## Activity
In the entries that follow, find every line containing "sidebar" and copy it.
****************************************
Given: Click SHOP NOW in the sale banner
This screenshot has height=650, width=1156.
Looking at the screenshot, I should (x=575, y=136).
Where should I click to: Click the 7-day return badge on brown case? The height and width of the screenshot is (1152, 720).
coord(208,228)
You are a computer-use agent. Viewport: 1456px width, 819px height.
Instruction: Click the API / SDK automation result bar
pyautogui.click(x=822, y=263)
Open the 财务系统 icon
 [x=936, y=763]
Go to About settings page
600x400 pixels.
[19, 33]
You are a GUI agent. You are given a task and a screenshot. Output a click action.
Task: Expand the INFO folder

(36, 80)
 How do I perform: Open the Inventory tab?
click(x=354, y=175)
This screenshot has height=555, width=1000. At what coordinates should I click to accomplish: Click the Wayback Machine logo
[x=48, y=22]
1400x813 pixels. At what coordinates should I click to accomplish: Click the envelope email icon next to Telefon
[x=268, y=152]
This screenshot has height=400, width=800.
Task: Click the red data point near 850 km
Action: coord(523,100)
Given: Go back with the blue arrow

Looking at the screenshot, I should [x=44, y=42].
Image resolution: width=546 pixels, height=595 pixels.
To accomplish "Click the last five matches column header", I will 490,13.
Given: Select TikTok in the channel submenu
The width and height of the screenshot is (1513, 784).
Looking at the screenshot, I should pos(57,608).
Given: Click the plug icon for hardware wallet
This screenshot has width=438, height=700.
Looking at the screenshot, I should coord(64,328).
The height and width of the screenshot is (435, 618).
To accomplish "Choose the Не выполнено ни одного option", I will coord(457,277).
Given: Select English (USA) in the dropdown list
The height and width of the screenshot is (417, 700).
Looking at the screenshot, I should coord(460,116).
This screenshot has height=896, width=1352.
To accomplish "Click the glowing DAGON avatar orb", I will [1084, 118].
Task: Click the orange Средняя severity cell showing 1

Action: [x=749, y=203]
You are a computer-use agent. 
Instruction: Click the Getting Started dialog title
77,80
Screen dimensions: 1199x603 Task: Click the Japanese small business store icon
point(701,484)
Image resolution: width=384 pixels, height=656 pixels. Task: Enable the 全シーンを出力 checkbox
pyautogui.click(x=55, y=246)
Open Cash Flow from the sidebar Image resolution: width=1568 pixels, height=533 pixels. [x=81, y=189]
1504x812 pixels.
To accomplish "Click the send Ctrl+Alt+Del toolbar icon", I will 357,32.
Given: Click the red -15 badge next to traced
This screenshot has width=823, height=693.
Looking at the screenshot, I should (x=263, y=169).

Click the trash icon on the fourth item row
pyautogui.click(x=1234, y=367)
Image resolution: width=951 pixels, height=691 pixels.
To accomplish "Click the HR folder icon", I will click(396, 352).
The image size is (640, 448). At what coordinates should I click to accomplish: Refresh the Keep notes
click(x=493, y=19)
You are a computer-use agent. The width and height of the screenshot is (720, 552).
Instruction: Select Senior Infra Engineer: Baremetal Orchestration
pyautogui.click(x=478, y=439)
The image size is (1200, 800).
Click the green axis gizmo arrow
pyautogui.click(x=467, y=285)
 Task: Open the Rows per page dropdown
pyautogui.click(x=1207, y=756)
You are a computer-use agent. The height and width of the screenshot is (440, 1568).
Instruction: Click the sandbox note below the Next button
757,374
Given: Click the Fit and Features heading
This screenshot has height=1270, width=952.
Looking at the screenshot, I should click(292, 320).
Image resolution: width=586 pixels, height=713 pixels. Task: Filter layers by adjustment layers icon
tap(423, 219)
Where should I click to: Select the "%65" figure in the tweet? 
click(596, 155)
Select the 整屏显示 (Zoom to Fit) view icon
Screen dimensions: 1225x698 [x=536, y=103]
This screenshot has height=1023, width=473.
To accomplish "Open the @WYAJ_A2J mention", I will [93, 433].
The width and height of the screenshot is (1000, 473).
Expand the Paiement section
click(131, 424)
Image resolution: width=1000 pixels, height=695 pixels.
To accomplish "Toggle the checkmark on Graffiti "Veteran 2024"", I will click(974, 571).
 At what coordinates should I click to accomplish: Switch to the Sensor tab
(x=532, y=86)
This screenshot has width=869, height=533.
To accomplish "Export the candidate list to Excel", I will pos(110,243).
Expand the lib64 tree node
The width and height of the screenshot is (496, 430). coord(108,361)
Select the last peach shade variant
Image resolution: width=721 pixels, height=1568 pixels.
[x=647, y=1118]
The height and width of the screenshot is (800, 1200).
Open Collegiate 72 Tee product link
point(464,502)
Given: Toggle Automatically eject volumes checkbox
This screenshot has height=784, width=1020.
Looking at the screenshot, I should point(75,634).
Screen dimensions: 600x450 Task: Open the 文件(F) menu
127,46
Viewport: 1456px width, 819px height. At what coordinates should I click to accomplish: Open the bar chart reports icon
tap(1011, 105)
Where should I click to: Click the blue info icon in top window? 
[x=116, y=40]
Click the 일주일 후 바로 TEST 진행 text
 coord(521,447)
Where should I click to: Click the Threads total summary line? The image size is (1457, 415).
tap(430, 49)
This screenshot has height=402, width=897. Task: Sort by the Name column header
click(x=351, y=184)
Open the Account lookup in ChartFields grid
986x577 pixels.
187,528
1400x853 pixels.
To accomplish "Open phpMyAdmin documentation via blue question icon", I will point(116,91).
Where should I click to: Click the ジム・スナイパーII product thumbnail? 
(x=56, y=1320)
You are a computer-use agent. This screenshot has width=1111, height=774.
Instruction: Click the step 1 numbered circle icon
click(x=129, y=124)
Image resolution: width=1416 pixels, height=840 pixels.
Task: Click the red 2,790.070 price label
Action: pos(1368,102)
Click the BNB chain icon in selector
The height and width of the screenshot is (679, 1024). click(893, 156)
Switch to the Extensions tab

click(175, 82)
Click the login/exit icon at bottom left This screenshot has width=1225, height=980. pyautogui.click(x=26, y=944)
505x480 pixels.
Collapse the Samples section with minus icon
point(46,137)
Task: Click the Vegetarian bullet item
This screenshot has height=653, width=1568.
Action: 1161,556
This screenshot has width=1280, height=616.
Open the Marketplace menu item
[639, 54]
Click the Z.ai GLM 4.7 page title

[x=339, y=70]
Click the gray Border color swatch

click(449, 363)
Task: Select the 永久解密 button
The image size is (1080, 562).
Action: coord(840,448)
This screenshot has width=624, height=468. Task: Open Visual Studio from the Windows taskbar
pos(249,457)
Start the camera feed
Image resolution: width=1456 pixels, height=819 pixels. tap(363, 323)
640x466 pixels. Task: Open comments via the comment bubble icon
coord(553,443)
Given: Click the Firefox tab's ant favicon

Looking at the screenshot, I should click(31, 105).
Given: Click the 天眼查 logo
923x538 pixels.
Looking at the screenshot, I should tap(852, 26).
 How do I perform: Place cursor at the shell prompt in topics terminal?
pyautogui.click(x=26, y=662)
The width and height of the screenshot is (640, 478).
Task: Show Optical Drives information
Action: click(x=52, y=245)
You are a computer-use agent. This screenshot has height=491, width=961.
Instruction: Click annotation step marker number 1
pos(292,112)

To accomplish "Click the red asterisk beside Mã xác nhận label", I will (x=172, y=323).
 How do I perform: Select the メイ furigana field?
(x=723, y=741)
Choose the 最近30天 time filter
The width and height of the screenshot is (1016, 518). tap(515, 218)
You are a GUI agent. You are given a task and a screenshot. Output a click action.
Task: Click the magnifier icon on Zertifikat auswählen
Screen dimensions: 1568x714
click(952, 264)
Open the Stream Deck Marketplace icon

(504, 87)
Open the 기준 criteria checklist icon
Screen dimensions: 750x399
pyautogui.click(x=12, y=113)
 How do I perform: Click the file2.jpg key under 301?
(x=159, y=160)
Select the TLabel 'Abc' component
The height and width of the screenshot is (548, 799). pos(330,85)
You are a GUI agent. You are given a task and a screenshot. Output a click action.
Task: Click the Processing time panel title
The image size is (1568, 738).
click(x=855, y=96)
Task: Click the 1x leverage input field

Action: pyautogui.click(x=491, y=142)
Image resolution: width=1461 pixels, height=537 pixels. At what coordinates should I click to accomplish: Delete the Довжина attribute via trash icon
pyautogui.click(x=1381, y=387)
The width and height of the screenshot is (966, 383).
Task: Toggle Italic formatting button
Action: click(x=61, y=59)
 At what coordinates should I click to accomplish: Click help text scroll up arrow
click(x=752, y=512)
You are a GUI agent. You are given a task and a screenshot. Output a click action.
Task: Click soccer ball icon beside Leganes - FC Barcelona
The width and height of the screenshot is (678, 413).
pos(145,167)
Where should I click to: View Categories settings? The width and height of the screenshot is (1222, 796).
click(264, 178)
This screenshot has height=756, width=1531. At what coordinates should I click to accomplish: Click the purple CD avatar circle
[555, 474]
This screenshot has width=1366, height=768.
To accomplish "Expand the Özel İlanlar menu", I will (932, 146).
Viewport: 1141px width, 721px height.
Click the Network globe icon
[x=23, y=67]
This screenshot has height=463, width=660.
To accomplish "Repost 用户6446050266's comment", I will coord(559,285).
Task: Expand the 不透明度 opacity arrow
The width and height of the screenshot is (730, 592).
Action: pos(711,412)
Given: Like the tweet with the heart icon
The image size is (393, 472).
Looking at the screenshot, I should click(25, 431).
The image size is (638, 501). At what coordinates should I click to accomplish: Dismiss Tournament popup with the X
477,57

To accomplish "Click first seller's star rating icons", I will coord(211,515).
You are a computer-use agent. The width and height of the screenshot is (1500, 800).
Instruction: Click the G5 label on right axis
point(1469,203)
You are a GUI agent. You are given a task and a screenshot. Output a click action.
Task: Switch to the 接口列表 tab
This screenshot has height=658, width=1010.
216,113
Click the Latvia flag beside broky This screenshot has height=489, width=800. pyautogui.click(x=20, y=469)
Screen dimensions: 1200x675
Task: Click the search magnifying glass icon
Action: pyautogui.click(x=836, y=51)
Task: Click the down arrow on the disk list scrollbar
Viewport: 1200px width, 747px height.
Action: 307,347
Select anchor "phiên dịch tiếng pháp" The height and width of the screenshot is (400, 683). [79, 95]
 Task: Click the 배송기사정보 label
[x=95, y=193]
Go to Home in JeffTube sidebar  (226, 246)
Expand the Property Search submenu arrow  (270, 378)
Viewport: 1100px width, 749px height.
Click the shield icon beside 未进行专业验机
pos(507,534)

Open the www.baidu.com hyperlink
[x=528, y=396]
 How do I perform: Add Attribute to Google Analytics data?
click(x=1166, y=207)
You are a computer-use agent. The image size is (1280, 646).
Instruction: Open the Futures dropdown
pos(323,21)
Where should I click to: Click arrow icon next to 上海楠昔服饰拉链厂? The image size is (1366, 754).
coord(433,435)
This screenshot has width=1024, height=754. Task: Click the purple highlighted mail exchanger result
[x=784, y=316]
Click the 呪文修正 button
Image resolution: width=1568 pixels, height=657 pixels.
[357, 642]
****************************************
## Exercise response
Open Cash Flow from the sidebar Image resolution: width=1568 pixels, height=533 pixels. [x=81, y=189]
Go to Home in JeffTube sidebar  (226, 246)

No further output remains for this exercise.